April saw a significant dent made in the y/y storage gap, taking it down to 5.3 bcm by early May from over 10 bcm at the start of the month. The prevailing storage gap now almost exclusively exists in NW Europe, with storage in CEE and Iberia now higher y/y. The CEE surplus is the most important, as it means that demand around the Baumgarten site will be softer y/y, while NW European facilities will be keen to attract gas for more injections. The difference in inventory levels, and the loss of more production in NW Europe, sets up a summer season when Baumgarten prices should be at a consistent discount to the TTF. 

Weather in April swung from seasonally cold to seasonally hot, but the one constant seemed to be a reduction in gas demand from the power sector. While underlying weather has been supportive of power generation, with February to April weather lurching between extremes, thermal power generation has been pinched this year due to higher levels of wind (+20 TWh y/y), hydro (+16 TWh) and nuclear generation (+5 TWh). These increases are likely to persist over the summer, which will help push gas demand down by 7.5 bcm y/y and in turn play a crucial role in helping push more gas into storage.
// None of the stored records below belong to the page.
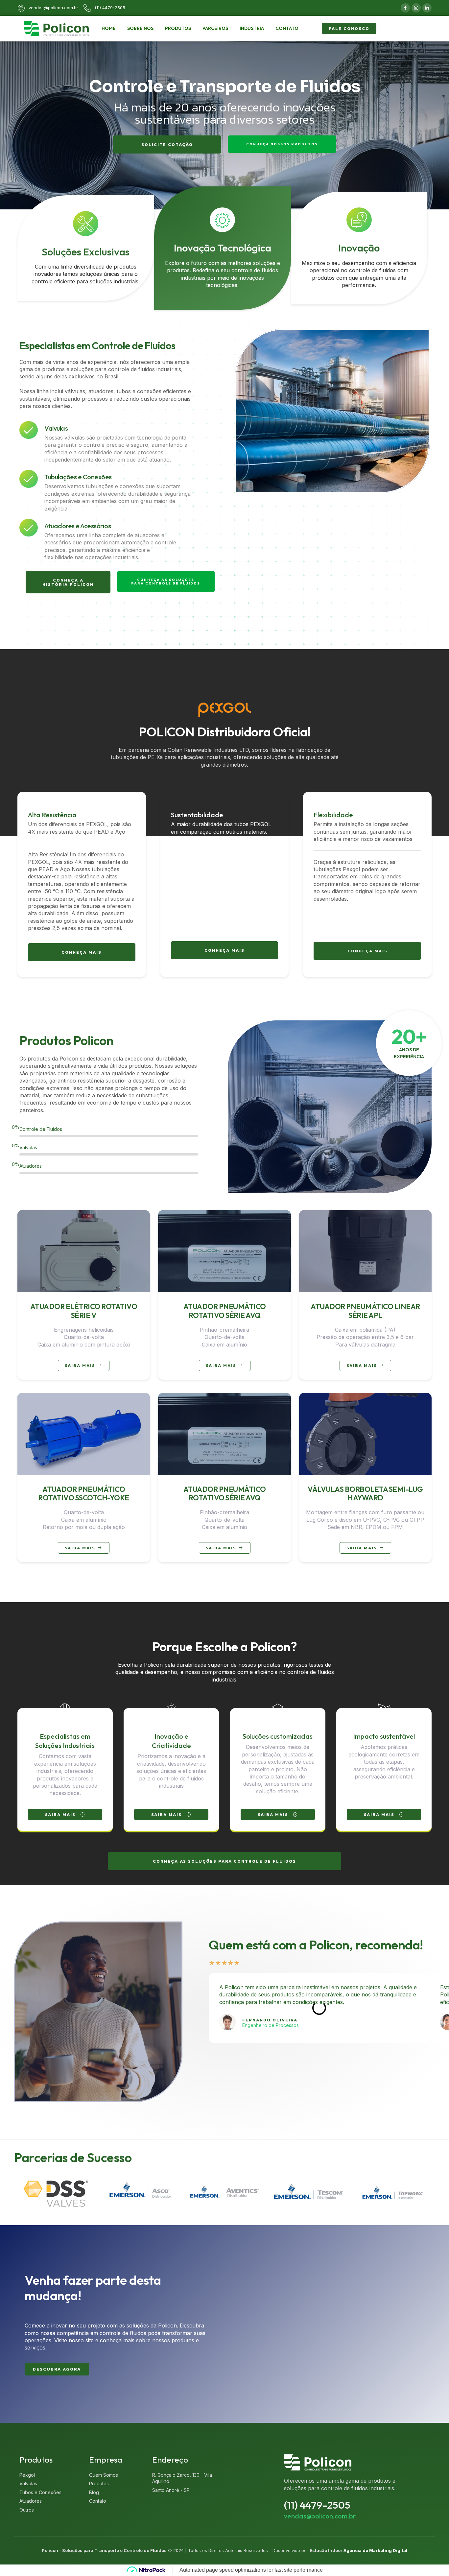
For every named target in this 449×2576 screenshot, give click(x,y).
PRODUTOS (178, 28)
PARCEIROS (215, 28)
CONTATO (286, 28)
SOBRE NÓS (140, 28)
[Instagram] (416, 7)
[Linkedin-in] (427, 7)
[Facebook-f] (405, 7)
During the last month, Norwegian maintenance has moved from being lighter y/y to being heavier by 0.75 bcm y/y by the start of May. All months but September will have heavier maintenance y/y, with the biggest increases coming in June (+0.46 bcm y/y) and August (+0.27 bcm y/y).  

One April oddity was that while western Europe took 34% more LNG deliveries y/y, in line with our forecast, this did not translate into higher sendout, with LNG stocks growing instead. Some of this was understandable given how low inventories had fallen, but it remains somewhat odd in a market that was backwardated across the summer contracts. Still, with LNG stock levels now reasonable, LNG receipts from here should help encourage higher sendout. In sum, we still expect that Europe could import around 7.7 bcm more y/y over the summer (2.2 bcm in Q2 18 and 5.5 bcm in Q3 18), although the JKM-TTF spread remains at a level over the summer contracts where netbacks are still marginally more attractive for US cargoes to Asia rather than Europe.

The strength in coal over April (adding back about 8 $/t, over 10%) and carbon prices (moving above 14 €/t) have pushed the fuel switch triggers higher m/m by over 1.5 €/MWh. While the TTF prompt and Jun-18 prices look to be bound by fuel switch triggers as they were last month, those triggers are now sitting at higher levels of 20.5 €/MWh and 23.2 €/MWh. Given the higher triggers, we are now forecasting that the TTF will average 20.4 €/MWh in Q2 18, up from our previous forecast of 18.1 €/MWh. As with last month, this is a revision to the absolute number, but is still pricing on the same fuel switch trigger as it has since the end of the very cold weather.